Kurosawa spent months searching for 'Japan's most beautiful sounding wind chime' and is said to have "screamed with excitement" when he came across the Odawara chimes.
The well-known casting industry of the Japanese city Odawara dates back all the way to the Tembun Era (1532 - 1555) when Yamada Jirozaemon opens the first foundry upon his arrival from what is now Osaka, in 1534. Casting products were in high demand at this time due to the many civil wars in that era.
The Kashiwagi family, who held a subordinate position from one of the most important families at that time, the Okubo family, moved to Odwara in 1686, where the late Harumitsu Kashiwagi opened the Kashiwagi Art Foundry. He specialized in Odawara Imono's (cast metal) two main materials; brass and Sahari. The first one exists of copper and zinc, whereas the Sahari is a complicated mix of copper and at least 20% tin. This mixture creates a hard, yet fragile chime, that creates a beautiful, unique lingering.
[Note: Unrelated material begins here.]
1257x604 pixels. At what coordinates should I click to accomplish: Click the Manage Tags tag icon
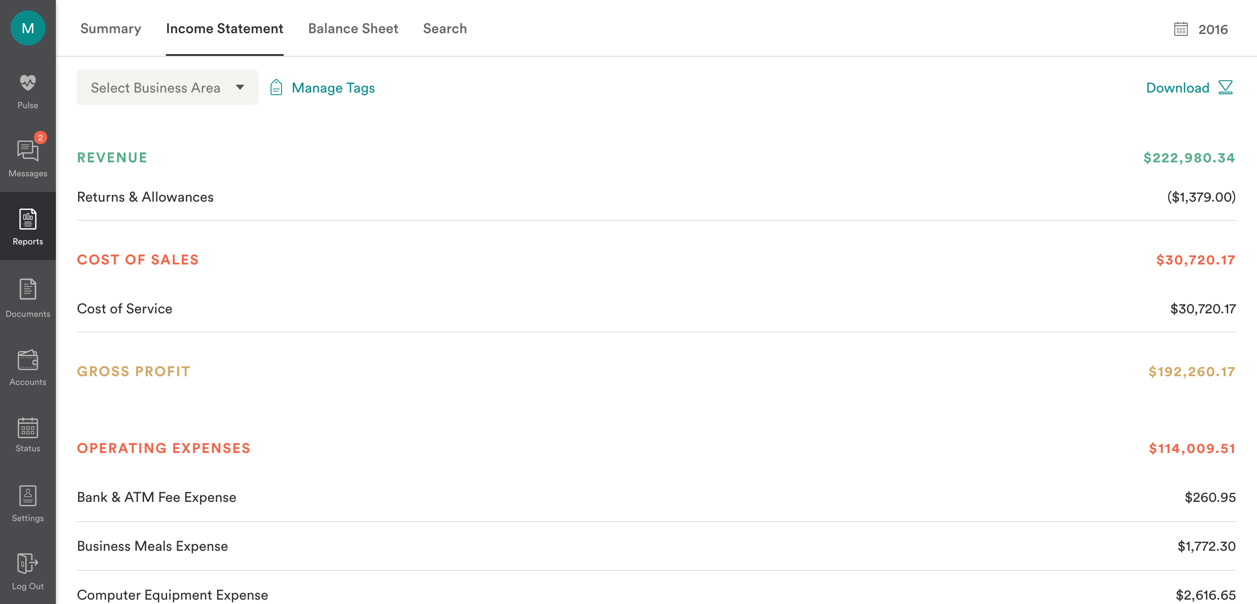tap(276, 88)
When Jirozaemon's descendants left Odawara, the Kashiwagi family purchased what was left of their business, which allowed them to tremendously grow their techniques and line-up, and form a foundation to the company they run today.
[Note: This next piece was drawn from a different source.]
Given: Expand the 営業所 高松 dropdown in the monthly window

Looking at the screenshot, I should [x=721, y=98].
Kashiwagi Art Foundry has always focused on objects that produce sounds - and is therefore one of the best makers of bells, singing bowls and wind chimes.
Their products can be traced back in various prestigious settings, such as the hand bell for the chairman of the National Diet, the gong in the Shinjuku Imperial Palace, and the wind chimes used in the movie Red Beard, from Akira Kurosawa, who particularly searched for "Japan's most beautiful sounding wind bell"!
Teruyuki Kashiwagi, the youngest- and last generation of the family is one of the very few people left mastering the Kashiwagi style art. He is solely responsible for designing and producing each item and does this from his atelier in Odawara where temperature rises to far beyond 40C in summer time with a traditional furnance of 1000C.
He hopes to spread the beauty and uniqueness of his family's legacy throughout the world and leave a "happy and deep impression" through their art.
Teru KASHIWAGI keeps the 400 years family tradition of handmade bells alive.